In silico simulations play an indispensable role in the development and application of statistical models and methods for genetic studies. Simulation tools allow for the evaluation of methods and investigation of models in a controlled manner. With the growing popularity of evolutionary models and simulation-based statistical methods, genetic simulations have been applied to a wide variety of research disciplines such as population genetics, evolutionary genetics, genetic epidemiology, ecology, and conservation biology. In this review, we surveyed 1409 articles from five journals that publish on major application areas of genetic simulations. We identified 432 papers in which genetic simulations were used and examined the targets and applications of simulation studies and how these simulation methods and simulated data sets are reported and shared. Whereas a large proportion (30%) of the surveyed articles reported the use of genetic simulations, only 28% of these genetic simulation studies used existing simulation software, 2% used existing simulated data sets, and 19% and 12% made source code and simulated data sets publicly available, respectively. Moreover, 15% of articles provided no information on how simulation studies were performed. These findings suggest a need to encourage sharing and reuse of existing simulation software and data sets, as well as providing more information regarding the performance of simulations.
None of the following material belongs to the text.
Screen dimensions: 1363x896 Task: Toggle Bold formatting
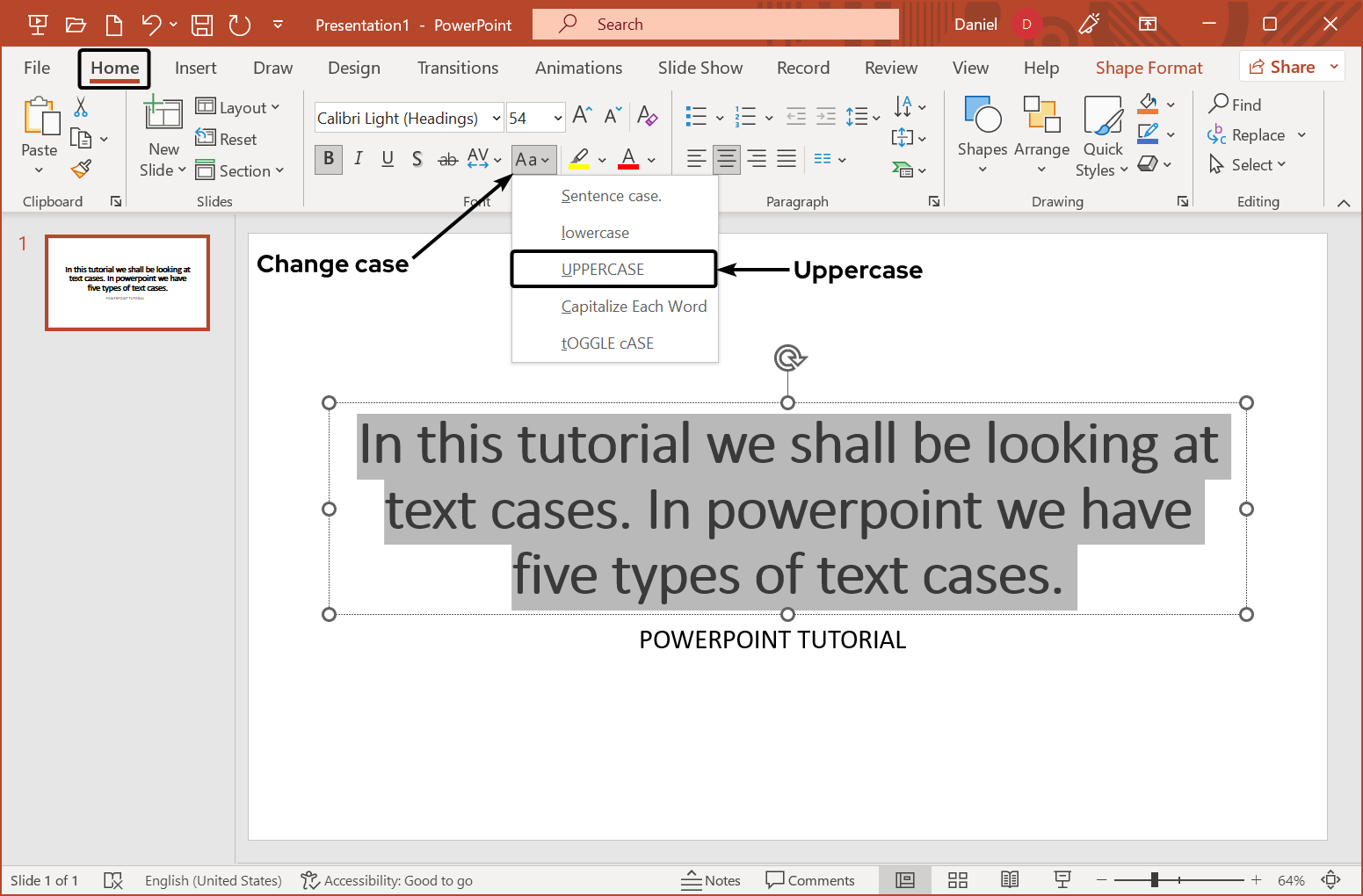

计算机模拟在遗传研究的统计模型和方法的开发和应用中发挥着不可或缺的作用。模拟工具允许以受控的方式评估方法和研究模型。随着进化模型和基于模拟的统计方法的日益普及,遗传模拟已应用于许多研究领域,如群体遗传学、进化遗传学、遗传流行病学、生态学和保护生物学。在这篇综述中,我们调查了五个发表遗传模拟主要应用领域文章的期刊中的 1409 篇文章。我们确定了 432 篇使用遗传模拟的论文,并研究了模拟研究的目标和应用,以及这些模拟方法和模拟数据集是如何报告和共享的。虽然调查文章中有很大一部分(30%)报告了遗传模拟的使用,但这些遗传模拟研究中只有 28%使用了现有的模拟软件,2%使用了现有的模拟数据集,分别有 19%和 12%的研究公开了源代码和模拟数据集,此外,15%的文章没有提供关于如何进行模拟研究的信息。这些发现表明需要鼓励共享和重用现有的模拟软件和数据集,并提供更多关于模拟性能的信息。